Start of PASSAGE TO READ

Seeing the Whole Picture on Reducing Teen Vaping
We have seen the evolution of research and its relationship to effective marketing develop in real time, and in the interest of remaining in a leadership role, behavioral science has been a constant point of discussion in our offices.
We know that to be the best advocates for our clients, whether their goals are building a compelling brand or developing an excellent customer experience, we need to find frameworks for understanding what people do—and not just what they say they’ll do.
Behavioral science is so important to the future of product development and communications that we are constantly looking for ways to incorporate it into the research we are doing or utilize its teachings to better advise our clients on how to interact with customers.
One of the topics that has been continually interesting and instructive to watch develop is the developments in the tobacco industry. Over the past few decades, this industry has been turned upside down through consumer action, litigation, regulation, and just plain old changes in trends.
It seemed for a while like maybe we had all figured out how to deal with tobacco. Its use had plummeted, especially among younger users. Then came vaping.

End of PASSAGE TO READ

In one to three sentences, explain why the teen vaping piece says its authors are constantly looking for ways to bring behavioral science into their research.

Start of DATA PROVIDED

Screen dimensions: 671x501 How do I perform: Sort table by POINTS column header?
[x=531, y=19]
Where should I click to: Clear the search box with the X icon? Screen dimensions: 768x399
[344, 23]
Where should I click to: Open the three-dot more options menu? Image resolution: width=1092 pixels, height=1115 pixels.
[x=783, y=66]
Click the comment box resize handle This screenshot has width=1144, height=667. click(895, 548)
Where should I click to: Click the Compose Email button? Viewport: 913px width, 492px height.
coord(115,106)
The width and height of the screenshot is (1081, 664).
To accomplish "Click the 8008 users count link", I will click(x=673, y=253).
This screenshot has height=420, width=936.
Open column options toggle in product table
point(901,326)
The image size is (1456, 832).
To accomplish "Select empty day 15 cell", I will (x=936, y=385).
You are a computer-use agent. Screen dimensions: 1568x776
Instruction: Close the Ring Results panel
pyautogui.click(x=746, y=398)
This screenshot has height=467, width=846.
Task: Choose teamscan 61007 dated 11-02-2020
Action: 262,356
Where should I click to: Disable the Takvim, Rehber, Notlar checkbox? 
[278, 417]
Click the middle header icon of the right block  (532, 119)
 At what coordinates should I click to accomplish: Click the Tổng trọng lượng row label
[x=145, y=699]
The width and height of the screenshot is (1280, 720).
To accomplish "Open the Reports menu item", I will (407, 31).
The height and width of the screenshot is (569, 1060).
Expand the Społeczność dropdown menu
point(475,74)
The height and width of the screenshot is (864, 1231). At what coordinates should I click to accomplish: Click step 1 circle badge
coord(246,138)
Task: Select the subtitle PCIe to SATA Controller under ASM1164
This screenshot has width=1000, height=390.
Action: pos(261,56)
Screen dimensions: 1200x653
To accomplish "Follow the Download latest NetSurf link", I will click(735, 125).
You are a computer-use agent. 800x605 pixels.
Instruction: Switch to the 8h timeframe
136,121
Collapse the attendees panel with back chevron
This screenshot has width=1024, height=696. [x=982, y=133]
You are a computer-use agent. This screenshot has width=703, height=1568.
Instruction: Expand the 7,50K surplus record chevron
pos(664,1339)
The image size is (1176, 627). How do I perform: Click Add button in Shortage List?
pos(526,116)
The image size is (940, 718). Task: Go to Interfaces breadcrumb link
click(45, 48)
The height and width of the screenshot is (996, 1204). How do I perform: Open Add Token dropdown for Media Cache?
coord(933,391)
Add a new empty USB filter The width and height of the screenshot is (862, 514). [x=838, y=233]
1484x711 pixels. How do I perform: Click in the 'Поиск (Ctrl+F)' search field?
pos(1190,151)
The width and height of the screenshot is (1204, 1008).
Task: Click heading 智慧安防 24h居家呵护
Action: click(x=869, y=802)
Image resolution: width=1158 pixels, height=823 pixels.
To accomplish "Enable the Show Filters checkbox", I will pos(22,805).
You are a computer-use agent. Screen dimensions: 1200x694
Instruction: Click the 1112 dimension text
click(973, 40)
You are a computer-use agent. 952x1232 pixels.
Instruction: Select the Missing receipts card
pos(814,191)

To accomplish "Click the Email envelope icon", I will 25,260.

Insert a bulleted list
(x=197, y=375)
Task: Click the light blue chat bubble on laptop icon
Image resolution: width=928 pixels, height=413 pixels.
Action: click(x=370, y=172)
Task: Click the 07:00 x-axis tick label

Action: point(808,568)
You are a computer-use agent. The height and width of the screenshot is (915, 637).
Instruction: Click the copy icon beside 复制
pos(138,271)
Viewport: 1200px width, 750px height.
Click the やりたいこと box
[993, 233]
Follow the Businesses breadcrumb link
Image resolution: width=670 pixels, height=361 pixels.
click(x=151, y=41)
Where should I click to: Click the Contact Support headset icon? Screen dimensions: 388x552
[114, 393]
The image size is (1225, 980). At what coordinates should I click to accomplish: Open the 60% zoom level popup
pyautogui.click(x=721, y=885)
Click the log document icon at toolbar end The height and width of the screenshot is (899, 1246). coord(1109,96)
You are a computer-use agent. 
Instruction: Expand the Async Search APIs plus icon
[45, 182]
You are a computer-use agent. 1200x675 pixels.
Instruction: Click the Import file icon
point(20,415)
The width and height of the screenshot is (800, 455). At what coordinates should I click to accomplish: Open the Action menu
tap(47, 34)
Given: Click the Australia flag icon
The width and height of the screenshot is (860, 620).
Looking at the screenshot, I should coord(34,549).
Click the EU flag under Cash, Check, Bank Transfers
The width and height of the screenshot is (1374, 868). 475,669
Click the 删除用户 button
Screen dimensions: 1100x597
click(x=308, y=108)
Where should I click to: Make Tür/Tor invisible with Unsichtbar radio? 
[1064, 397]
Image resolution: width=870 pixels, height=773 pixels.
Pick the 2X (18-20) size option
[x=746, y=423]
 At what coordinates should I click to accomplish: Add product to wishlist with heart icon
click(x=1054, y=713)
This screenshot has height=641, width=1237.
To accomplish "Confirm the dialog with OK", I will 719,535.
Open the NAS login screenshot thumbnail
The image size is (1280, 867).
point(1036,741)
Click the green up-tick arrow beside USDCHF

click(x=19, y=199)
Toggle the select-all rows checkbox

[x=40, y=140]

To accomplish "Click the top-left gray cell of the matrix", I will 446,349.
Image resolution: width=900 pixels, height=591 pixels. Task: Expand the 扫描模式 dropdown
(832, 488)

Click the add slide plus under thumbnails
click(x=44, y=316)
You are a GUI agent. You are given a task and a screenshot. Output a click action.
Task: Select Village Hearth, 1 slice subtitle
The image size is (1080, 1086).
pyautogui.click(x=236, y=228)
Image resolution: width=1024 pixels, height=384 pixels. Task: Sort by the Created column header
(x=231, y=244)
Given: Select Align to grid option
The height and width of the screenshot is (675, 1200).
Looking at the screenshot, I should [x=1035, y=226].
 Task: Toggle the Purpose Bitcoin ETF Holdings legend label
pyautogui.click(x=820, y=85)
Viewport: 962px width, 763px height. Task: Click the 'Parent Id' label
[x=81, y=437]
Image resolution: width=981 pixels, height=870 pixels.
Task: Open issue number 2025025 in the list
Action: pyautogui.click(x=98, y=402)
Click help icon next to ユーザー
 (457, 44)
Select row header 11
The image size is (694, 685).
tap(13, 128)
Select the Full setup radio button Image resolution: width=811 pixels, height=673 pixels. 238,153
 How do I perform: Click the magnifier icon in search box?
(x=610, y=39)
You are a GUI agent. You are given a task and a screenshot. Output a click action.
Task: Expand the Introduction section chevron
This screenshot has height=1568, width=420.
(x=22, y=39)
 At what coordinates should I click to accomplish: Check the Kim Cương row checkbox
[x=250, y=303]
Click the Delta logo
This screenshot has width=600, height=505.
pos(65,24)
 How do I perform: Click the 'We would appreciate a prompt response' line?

End of DATA PROVIDED

→ **ANSWER**
They consider behavioral science so important to the future of product development and communications that they keep looking for ways to build it into their research. They also want to use its teachings to better advise clients on how to interact with customers.